▸ **What is expected**
The word "agent" marks the lines to copy; find all of them in the entries below.

Data for this task START

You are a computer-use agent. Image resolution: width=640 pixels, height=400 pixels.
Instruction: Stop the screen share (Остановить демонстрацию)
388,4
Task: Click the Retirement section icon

Data for this task END
Data for this task START

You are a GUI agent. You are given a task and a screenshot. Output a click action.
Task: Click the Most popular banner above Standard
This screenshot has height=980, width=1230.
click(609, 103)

Data for this task END
Data for this task START

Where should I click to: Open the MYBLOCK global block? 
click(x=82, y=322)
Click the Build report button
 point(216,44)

Data for this task END

▸ **Written solution**
You are a computer-use agent. Image resolution: width=640 pixels, height=400 pixels.
You are a GUI agent. You are given a task and a screenshot. Output a click action.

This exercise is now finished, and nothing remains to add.